Si le juge peut interpréter la volonté du demandeur au-delà de la lettre de ses conclusions, cette faculté relevait jusqu’ici de son pouvoir souverain d’appréciation. En érigeant désormais en principe l’interdiction pour le juge de refuser d’indemniser une perte de chance au seul motif que la réparation intégrale a été demandée, l’assemblée plénière instaure une dérogation explicite au principe dispositif.
II –
Dans deux litiges récents, la Cour de cassation a été confrontée à la question de l’indemnisation de la perte de chance.
Dans la première affaire, une société reprochait à son avocat un défaut de conseil relatif à une clause de non-concurrence, mais sa demande d’indemnisation a été rejetée au motif qu’elle n’avait pas sollicité la réparation d’une perte de chance, pourtant caractérisée.
Dans la seconde, une SCI assignait un notaire pour manquement à son devoir de conseil lors d’une vente immobilière. Malgré la reconnaissance de la faute du notaire, la Cour d’appel a écarté toute indemnisation en estimant que le préjudice relevait d’une perte de chance non demandée par la SCI. Ces affaires illustrent la difficulté pratique liée à l’articulation entre la caractérisation de la perte de chance et le respect du principe dispositif.
Dans sa décision, l’assemblée plénière de la Cour de cassation a censuré les arrêts de Versailles et de Limoges en combinant à la fois des considérations procédurales et substantielles. Elle rappelle d’abord la définition classique de la perte de chance comme la disparition actuelle et certaine d’une éventualité favorable, constituant un préjudice réparable distinct de l’entier dommage.

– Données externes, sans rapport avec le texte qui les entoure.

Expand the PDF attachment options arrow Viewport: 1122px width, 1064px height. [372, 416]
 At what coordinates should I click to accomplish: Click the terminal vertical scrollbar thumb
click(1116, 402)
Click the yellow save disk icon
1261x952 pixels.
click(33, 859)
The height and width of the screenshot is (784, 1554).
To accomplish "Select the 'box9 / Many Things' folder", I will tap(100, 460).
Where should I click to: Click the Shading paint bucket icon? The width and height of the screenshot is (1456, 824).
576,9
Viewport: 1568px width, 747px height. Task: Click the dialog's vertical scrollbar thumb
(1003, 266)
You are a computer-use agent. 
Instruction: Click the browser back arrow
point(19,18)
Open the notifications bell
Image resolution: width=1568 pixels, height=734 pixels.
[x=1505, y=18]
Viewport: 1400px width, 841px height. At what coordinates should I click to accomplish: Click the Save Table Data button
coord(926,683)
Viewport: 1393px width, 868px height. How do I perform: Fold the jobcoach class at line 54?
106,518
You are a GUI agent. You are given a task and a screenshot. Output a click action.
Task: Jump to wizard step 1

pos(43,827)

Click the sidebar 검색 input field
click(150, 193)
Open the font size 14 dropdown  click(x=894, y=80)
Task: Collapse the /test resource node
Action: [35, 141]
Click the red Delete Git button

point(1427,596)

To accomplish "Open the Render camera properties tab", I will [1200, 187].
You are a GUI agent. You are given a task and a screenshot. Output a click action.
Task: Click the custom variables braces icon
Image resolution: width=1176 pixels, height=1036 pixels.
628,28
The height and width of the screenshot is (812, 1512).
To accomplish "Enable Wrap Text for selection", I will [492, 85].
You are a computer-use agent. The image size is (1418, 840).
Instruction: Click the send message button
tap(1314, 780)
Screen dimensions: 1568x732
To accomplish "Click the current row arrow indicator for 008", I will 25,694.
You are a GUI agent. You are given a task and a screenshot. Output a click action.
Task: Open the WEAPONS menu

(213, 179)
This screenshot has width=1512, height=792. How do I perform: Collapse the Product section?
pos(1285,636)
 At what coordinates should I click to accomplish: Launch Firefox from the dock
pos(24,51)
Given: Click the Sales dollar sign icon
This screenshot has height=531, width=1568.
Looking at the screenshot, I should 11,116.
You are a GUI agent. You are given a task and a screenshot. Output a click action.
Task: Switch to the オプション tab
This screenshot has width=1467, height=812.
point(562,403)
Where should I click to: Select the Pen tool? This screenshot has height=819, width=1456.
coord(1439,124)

Mais elle souligne aussi que ce préjudice, bien que distinct, reste dépendant de l’entier dommage dont il constitue une fraction. Cette dépendance, qui va au-delà du simple calcul de l’indemnisation, marque le cœur de sa motivation et confère une portée particulière à la solution retenue, puisqu’elle permet de relier la perte de chance au dommage principal jusque dans ses implications procédurales.
III –
En s’appuyant sur l’article 4 du code civil relatif au déni de justice, l’assemblée plénière justifie sa solution en considérant qu’un juge ne peut refuser d’indemniser un dommage qu’il a constaté, même si seule la réparation intégrale a été demandée. Elle en déduit deux principes majeurs : le juge peut rechercher l’existence d’une perte de chance tout en respectant l’objet du litige, et il doit indemniser cette perte de chance dès lors qu’elle est caractérisée, sans pouvoir se retrancher derrière l’absence de demande expresse en ce sens.
Cette position dépasse le simple cadre des litiges impliquant des avocats ou des notaires : elle concerne toute situation où une perte de chance est en jeu. Paradoxalement, si les arrêts sanctionnent les professionnels mis en cause, la solution retenue tend aussi à protéger, de manière plus générale, les professions juridiques. En effet, en élargissant le rôle du juge dans l’identification et l’indemnisation de la perte de chance, la Cour réduit le risque que la responsabilité des praticiens soit engagée pour des manquements d’information, de conseil ou de simples maladresses formelles.